Prompt: In the listing below, change every "How do I perform" to "How can I do" and leave everything else as it is.

Records to use:
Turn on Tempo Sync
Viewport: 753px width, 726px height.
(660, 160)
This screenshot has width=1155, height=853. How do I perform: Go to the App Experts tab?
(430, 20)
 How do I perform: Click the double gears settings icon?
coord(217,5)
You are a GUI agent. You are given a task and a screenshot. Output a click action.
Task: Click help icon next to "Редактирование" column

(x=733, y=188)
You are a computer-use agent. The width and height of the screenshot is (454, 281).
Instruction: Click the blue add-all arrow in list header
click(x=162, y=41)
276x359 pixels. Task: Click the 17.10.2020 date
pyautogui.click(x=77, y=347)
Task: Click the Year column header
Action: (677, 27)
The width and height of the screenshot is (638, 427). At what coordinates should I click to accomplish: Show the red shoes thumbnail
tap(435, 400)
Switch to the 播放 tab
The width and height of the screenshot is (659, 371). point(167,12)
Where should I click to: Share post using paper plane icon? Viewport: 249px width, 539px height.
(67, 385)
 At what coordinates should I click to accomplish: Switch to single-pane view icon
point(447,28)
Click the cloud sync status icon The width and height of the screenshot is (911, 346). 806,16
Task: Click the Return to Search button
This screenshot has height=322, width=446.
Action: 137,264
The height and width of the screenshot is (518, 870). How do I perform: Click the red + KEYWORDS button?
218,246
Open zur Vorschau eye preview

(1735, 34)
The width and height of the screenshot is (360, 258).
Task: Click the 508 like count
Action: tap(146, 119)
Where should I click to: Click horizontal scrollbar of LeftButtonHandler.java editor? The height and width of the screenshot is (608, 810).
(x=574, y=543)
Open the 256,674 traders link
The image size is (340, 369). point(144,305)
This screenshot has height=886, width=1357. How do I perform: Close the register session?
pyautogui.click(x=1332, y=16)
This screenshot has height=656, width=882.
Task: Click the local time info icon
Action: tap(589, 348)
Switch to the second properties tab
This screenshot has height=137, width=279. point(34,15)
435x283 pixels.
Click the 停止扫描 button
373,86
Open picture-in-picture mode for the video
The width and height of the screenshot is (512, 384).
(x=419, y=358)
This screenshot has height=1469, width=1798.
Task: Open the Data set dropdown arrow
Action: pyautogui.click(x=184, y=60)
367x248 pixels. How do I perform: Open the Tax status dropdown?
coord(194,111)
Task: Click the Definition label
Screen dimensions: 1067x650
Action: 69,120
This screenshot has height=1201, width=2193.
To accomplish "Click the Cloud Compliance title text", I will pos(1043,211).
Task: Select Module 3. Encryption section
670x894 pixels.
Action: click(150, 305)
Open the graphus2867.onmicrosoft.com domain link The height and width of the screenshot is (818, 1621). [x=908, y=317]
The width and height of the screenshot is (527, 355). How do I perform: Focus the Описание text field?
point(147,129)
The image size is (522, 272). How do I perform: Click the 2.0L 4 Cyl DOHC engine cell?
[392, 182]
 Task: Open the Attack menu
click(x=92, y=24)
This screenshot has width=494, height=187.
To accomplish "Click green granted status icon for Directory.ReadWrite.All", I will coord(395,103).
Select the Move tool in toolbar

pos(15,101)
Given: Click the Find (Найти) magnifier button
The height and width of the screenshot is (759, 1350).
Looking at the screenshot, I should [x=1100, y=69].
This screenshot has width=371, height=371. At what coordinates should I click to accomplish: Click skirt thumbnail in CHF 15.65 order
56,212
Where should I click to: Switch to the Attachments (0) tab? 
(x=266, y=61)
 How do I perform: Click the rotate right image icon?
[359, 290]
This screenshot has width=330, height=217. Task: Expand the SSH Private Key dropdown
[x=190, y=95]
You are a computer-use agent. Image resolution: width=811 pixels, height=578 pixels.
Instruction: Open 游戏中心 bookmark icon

Exercise output:
Turn on Tempo Sync
Viewport: 753px width, 726px height.
(660, 160)
This screenshot has width=1155, height=853. How can I do: Go to the App Experts tab?
(430, 20)
 How can I do: Click the double gears settings icon?
coord(217,5)
You are a GUI agent. You are given a task and a screenshot. Output a click action.
Task: Click help icon next to "Редактирование" column

(x=733, y=188)
You are a computer-use agent. The width and height of the screenshot is (454, 281).
Instruction: Click the blue add-all arrow in list header
click(x=162, y=41)
276x359 pixels. Task: Click the 17.10.2020 date
pyautogui.click(x=77, y=347)
Task: Click the Year column header
Action: (677, 27)
The width and height of the screenshot is (638, 427). At what coordinates should I click to accomplish: Show the red shoes thumbnail
tap(435, 400)
Switch to the 播放 tab
The width and height of the screenshot is (659, 371). point(167,12)
Where should I click to: Share post using paper plane icon? Viewport: 249px width, 539px height.
(67, 385)
 At what coordinates should I click to accomplish: Switch to single-pane view icon
point(447,28)
Click the cloud sync status icon The width and height of the screenshot is (911, 346). 806,16
Task: Click the Return to Search button
This screenshot has height=322, width=446.
Action: 137,264
The height and width of the screenshot is (518, 870). How can I do: Click the red + KEYWORDS button?
218,246
Open zur Vorschau eye preview

(1735, 34)
The width and height of the screenshot is (360, 258).
Task: Click the 508 like count
Action: tap(146, 119)
Where should I click to: Click horizontal scrollbar of LeftButtonHandler.java editor? The height and width of the screenshot is (608, 810).
(x=574, y=543)
Open the 256,674 traders link
The image size is (340, 369). point(144,305)
This screenshot has height=886, width=1357. How can I do: Close the register session?
pyautogui.click(x=1332, y=16)
This screenshot has height=656, width=882.
Task: Click the local time info icon
Action: tap(589, 348)
Switch to the second properties tab
This screenshot has height=137, width=279. point(34,15)
435x283 pixels.
Click the 停止扫描 button
373,86
Open picture-in-picture mode for the video
The width and height of the screenshot is (512, 384).
(x=419, y=358)
This screenshot has height=1469, width=1798.
Task: Open the Data set dropdown arrow
Action: pyautogui.click(x=184, y=60)
367x248 pixels. How can I do: Open the Tax status dropdown?
coord(194,111)
Task: Click the Definition label
Screen dimensions: 1067x650
Action: 69,120
This screenshot has height=1201, width=2193.
To accomplish "Click the Cloud Compliance title text", I will pos(1043,211).
Task: Select Module 3. Encryption section
670x894 pixels.
Action: click(150, 305)
Open the graphus2867.onmicrosoft.com domain link The height and width of the screenshot is (818, 1621). [x=908, y=317]
The width and height of the screenshot is (527, 355). How can I do: Focus the Описание text field?
point(147,129)
The image size is (522, 272). How can I do: Click the 2.0L 4 Cyl DOHC engine cell?
[392, 182]
 Task: Open the Attack menu
click(x=92, y=24)
This screenshot has width=494, height=187.
To accomplish "Click green granted status icon for Directory.ReadWrite.All", I will coord(395,103).
Select the Move tool in toolbar

pos(15,101)
Given: Click the Find (Найти) magnifier button
The height and width of the screenshot is (759, 1350).
Looking at the screenshot, I should [x=1100, y=69].
This screenshot has width=371, height=371. At what coordinates should I click to accomplish: Click skirt thumbnail in CHF 15.65 order
56,212
Where should I click to: Switch to the Attachments (0) tab? 
(x=266, y=61)
 How can I do: Click the rotate right image icon?
[359, 290]
This screenshot has width=330, height=217. Task: Expand the SSH Private Key dropdown
[x=190, y=95]
You are a computer-use agent. Image resolution: width=811 pixels, height=578 pixels.
Instruction: Open 游戏中心 bookmark icon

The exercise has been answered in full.